===== Source material

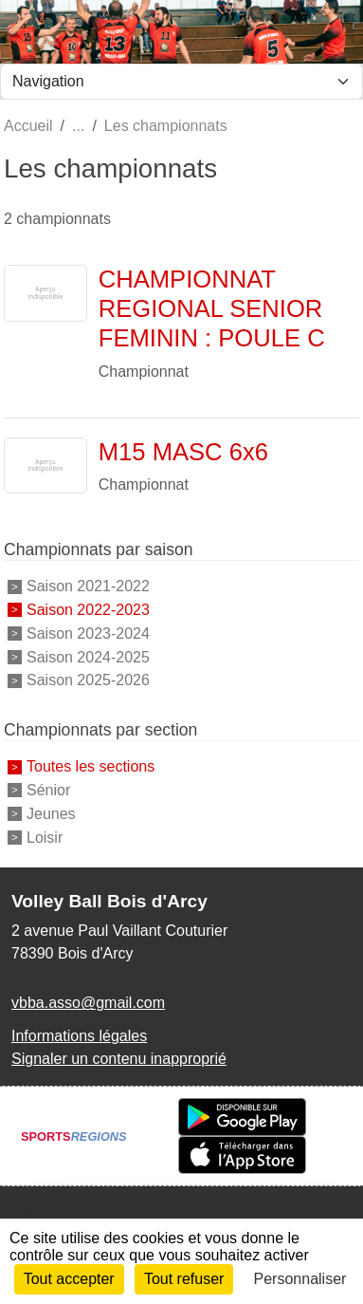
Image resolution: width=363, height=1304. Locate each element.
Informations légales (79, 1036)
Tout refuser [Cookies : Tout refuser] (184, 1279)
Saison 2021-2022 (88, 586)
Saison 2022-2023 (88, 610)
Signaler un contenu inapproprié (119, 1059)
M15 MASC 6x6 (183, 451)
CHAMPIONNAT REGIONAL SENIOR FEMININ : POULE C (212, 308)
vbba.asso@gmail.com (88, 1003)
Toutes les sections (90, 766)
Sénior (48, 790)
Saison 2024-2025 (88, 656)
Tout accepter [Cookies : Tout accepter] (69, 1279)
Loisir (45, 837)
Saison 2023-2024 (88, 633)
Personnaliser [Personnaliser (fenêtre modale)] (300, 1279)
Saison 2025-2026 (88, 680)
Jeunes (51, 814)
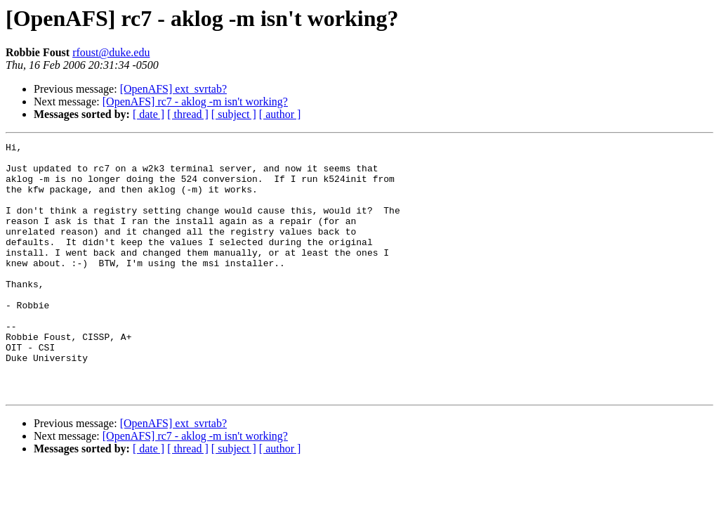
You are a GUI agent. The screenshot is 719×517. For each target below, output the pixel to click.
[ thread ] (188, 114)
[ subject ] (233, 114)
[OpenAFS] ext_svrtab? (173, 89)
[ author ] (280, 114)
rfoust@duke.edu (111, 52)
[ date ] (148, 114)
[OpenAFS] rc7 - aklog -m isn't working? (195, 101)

==========
===== Source material

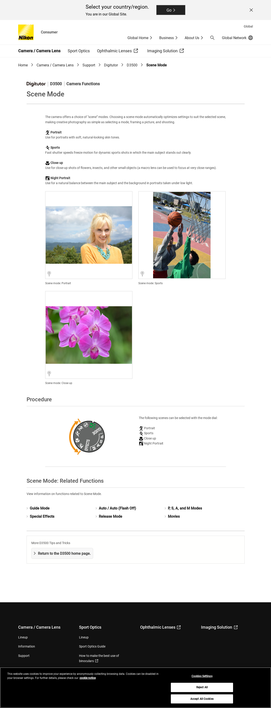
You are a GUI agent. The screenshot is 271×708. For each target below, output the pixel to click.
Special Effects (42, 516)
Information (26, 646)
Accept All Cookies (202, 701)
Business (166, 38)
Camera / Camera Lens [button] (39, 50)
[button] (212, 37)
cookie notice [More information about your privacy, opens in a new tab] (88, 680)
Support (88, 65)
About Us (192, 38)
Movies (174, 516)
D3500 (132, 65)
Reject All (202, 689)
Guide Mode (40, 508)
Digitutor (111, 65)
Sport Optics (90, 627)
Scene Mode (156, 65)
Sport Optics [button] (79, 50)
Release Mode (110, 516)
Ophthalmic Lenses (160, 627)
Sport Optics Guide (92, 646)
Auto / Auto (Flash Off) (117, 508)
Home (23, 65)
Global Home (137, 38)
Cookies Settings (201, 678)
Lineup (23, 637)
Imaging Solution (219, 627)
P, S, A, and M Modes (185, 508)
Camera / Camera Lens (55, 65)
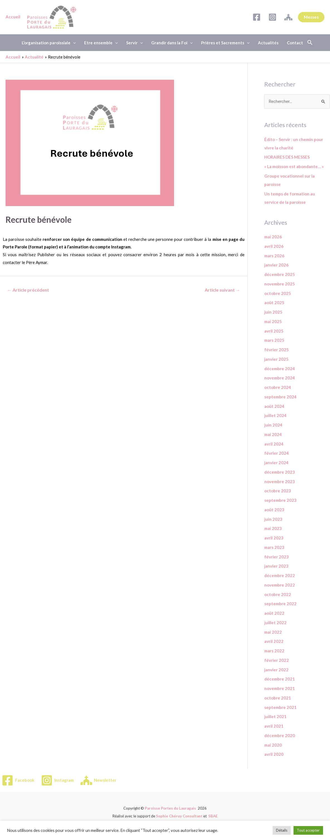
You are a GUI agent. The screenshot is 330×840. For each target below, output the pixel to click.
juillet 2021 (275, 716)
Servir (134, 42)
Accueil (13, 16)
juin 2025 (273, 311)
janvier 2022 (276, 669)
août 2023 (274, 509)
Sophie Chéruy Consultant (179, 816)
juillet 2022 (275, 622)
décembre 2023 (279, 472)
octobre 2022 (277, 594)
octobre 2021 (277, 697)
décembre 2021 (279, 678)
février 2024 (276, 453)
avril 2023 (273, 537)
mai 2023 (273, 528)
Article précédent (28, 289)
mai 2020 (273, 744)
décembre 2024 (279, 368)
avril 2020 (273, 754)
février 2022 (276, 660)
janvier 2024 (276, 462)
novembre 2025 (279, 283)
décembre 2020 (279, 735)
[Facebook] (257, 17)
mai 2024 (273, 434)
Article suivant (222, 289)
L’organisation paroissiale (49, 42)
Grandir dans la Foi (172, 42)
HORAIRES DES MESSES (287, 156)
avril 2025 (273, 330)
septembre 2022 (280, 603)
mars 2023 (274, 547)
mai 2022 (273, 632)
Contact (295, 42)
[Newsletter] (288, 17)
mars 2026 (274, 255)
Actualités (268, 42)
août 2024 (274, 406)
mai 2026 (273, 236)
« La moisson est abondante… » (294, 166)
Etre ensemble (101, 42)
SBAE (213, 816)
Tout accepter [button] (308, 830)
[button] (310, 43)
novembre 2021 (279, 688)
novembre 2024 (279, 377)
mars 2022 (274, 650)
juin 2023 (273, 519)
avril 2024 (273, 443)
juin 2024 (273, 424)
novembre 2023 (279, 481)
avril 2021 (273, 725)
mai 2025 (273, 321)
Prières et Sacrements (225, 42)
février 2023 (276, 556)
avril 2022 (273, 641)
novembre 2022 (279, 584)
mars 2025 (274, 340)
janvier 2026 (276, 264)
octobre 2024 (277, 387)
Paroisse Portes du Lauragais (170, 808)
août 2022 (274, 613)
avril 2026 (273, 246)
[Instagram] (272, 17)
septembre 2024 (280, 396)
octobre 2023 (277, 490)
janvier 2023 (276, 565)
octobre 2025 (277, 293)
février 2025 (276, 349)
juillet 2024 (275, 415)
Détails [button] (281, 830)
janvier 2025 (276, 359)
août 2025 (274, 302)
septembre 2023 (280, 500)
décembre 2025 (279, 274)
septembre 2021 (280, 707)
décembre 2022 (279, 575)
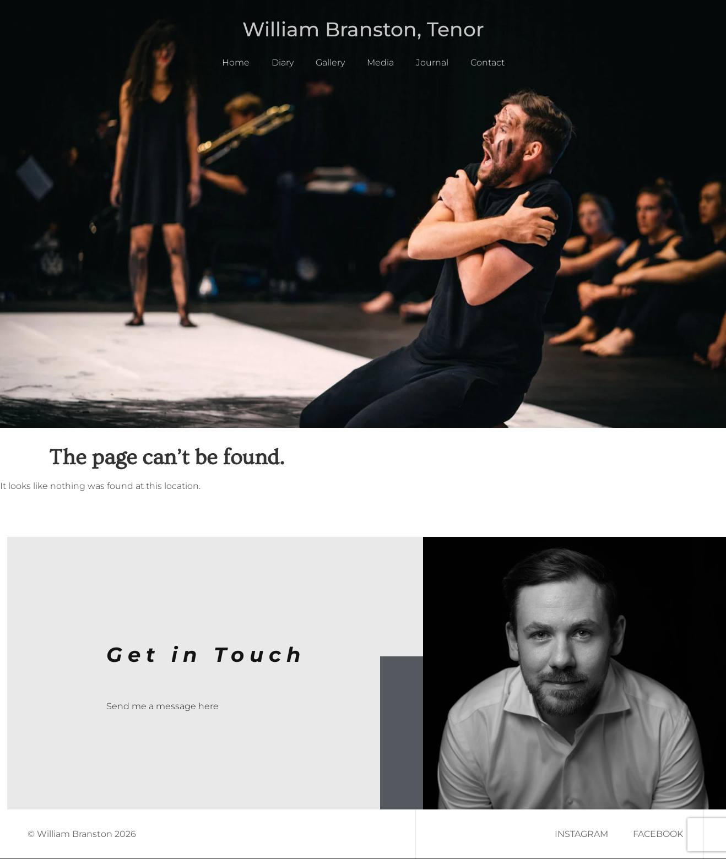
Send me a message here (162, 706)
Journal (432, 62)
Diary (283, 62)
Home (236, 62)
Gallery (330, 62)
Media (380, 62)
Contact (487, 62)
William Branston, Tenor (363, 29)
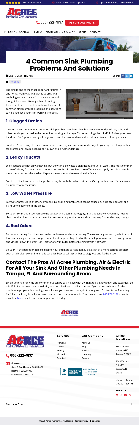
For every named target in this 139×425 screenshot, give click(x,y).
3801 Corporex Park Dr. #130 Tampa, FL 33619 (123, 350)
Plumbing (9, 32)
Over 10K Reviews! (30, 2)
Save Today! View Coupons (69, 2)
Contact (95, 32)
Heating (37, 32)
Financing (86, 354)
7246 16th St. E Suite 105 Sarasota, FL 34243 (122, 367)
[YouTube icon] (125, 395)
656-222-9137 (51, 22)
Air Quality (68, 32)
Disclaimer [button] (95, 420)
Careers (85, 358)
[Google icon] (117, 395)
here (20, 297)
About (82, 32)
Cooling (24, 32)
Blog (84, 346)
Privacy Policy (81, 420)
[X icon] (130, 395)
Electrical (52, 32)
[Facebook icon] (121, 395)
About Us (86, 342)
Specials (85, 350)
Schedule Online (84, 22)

==========

◆ Requirement ◆
Starting at the line that contains "Reject All (202, 689)" and ending at the line that contains "Camera / Camera Lens (55, 65)", please write out that stretch of the material again with both end lines included, keeping each line whole and shifting every coordinate number by -115.

◆ Finished task ◆
Reject All (87, 574)
Guide Mode (-75, 393)
Digitutor (-4, -50)
Sport Optics (-25, 512)
Scene Mode (41, -50)
Sport Optics [button] (-36, -65)
Release Mode (-5, 401)
Ophthalmic Lenses (45, 512)
Sport Optics Guide (-23, 531)
Auto / Auto (Flash Off) (2, 393)
Home (-92, -50)
Global Home (22, -77)
Cookies Settings (86, 563)
Lineup (-92, 522)
Imaging Solution (104, 512)
P, S, A, and M Modes (70, 393)
Camera / Camera Lens (-60, -50)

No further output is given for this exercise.